### Problem statement
Without omitting anything, return the records precisely as given.

### Data supplied
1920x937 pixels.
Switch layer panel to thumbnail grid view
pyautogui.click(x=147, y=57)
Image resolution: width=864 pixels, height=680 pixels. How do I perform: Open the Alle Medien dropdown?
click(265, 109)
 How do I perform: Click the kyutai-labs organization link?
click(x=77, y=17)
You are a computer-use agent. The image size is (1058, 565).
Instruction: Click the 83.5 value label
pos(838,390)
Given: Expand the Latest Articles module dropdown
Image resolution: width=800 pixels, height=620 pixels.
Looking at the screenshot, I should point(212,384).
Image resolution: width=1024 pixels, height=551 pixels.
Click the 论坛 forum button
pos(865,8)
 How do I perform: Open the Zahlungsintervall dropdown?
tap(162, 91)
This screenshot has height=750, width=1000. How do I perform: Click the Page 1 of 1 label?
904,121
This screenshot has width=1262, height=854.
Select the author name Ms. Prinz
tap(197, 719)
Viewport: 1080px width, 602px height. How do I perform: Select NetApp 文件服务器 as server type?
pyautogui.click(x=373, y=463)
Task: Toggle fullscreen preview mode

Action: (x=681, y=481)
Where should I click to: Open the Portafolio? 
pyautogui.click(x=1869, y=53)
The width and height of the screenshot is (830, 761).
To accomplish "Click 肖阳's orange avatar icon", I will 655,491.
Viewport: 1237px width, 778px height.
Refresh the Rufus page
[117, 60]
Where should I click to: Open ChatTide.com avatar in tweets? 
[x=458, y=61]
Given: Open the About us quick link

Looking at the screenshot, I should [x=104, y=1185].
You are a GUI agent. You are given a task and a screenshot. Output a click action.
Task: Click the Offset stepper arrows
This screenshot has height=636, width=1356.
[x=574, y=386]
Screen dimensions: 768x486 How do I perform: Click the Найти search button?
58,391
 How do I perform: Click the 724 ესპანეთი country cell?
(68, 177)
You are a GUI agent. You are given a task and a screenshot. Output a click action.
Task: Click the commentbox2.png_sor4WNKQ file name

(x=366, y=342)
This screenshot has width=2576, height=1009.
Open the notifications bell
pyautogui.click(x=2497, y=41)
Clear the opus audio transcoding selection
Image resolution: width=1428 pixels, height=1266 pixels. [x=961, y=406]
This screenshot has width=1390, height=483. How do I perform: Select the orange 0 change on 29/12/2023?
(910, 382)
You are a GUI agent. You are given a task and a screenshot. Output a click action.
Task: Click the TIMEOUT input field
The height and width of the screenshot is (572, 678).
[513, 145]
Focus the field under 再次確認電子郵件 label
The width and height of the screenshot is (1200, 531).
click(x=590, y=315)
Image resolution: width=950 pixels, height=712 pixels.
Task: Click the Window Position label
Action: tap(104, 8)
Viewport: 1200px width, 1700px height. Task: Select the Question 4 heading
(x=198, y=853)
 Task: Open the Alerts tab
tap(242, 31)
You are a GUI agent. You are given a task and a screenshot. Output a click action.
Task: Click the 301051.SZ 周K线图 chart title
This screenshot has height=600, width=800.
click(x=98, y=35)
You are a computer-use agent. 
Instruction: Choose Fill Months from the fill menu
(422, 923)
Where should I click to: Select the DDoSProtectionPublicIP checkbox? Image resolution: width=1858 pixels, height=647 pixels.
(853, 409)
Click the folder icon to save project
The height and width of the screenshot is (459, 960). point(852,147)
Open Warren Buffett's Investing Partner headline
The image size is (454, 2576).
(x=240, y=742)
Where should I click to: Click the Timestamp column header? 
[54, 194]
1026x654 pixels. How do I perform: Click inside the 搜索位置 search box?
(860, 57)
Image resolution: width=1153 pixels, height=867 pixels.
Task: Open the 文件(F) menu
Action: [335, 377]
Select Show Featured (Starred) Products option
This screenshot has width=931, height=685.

### Written solution
1920x937 pixels.
Switch layer panel to thumbnail grid view
pyautogui.click(x=147, y=57)
Image resolution: width=864 pixels, height=680 pixels. How do I perform: Open the Alle Medien dropdown?
click(265, 109)
 How do I perform: Click the kyutai-labs organization link?
click(x=77, y=17)
You are a computer-use agent. The image size is (1058, 565).
Instruction: Click the 83.5 value label
pos(838,390)
Given: Expand the Latest Articles module dropdown
Image resolution: width=800 pixels, height=620 pixels.
Looking at the screenshot, I should point(212,384).
Image resolution: width=1024 pixels, height=551 pixels.
Click the 论坛 forum button
pos(865,8)
 How do I perform: Open the Zahlungsintervall dropdown?
tap(162, 91)
This screenshot has height=750, width=1000. How do I perform: Click the Page 1 of 1 label?
904,121
This screenshot has width=1262, height=854.
Select the author name Ms. Prinz
tap(197, 719)
Viewport: 1080px width, 602px height. How do I perform: Select NetApp 文件服务器 as server type?
pyautogui.click(x=373, y=463)
Task: Toggle fullscreen preview mode

Action: (x=681, y=481)
Where should I click to: Open the Portafolio? 
pyautogui.click(x=1869, y=53)
The width and height of the screenshot is (830, 761).
To accomplish "Click 肖阳's orange avatar icon", I will 655,491.
Viewport: 1237px width, 778px height.
Refresh the Rufus page
[117, 60]
Where should I click to: Open ChatTide.com avatar in tweets? 
[x=458, y=61]
Given: Open the About us quick link

Looking at the screenshot, I should [x=104, y=1185].
You are a GUI agent. You are given a task and a screenshot. Output a click action.
Task: Click the Offset stepper arrows
This screenshot has height=636, width=1356.
[x=574, y=386]
Screen dimensions: 768x486 How do I perform: Click the Найти search button?
58,391
 How do I perform: Click the 724 ესპანეთი country cell?
(68, 177)
You are a GUI agent. You are given a task and a screenshot. Output a click action.
Task: Click the commentbox2.png_sor4WNKQ file name

(x=366, y=342)
This screenshot has width=2576, height=1009.
Open the notifications bell
pyautogui.click(x=2497, y=41)
Clear the opus audio transcoding selection
Image resolution: width=1428 pixels, height=1266 pixels. [x=961, y=406]
This screenshot has width=1390, height=483. How do I perform: Select the orange 0 change on 29/12/2023?
(910, 382)
You are a GUI agent. You are given a task and a screenshot. Output a click action.
Task: Click the TIMEOUT input field
The height and width of the screenshot is (572, 678).
[513, 145]
Focus the field under 再次確認電子郵件 label
The width and height of the screenshot is (1200, 531).
click(x=590, y=315)
Image resolution: width=950 pixels, height=712 pixels.
Task: Click the Window Position label
Action: tap(104, 8)
Viewport: 1200px width, 1700px height. Task: Select the Question 4 heading
(x=198, y=853)
 Task: Open the Alerts tab
tap(242, 31)
You are a GUI agent. You are given a task and a screenshot. Output a click action.
Task: Click the 301051.SZ 周K线图 chart title
This screenshot has height=600, width=800.
click(x=98, y=35)
You are a computer-use agent. 
Instruction: Choose Fill Months from the fill menu
(422, 923)
Where should I click to: Select the DDoSProtectionPublicIP checkbox? Image resolution: width=1858 pixels, height=647 pixels.
(853, 409)
Click the folder icon to save project
The height and width of the screenshot is (459, 960). point(852,147)
Open Warren Buffett's Investing Partner headline
The image size is (454, 2576).
(x=240, y=742)
Where should I click to: Click the Timestamp column header? 
[54, 194]
1026x654 pixels. How do I perform: Click inside the 搜索位置 search box?
(860, 57)
Image resolution: width=1153 pixels, height=867 pixels.
Task: Open the 文件(F) menu
Action: [335, 377]
Select Show Featured (Starred) Products option
This screenshot has width=931, height=685.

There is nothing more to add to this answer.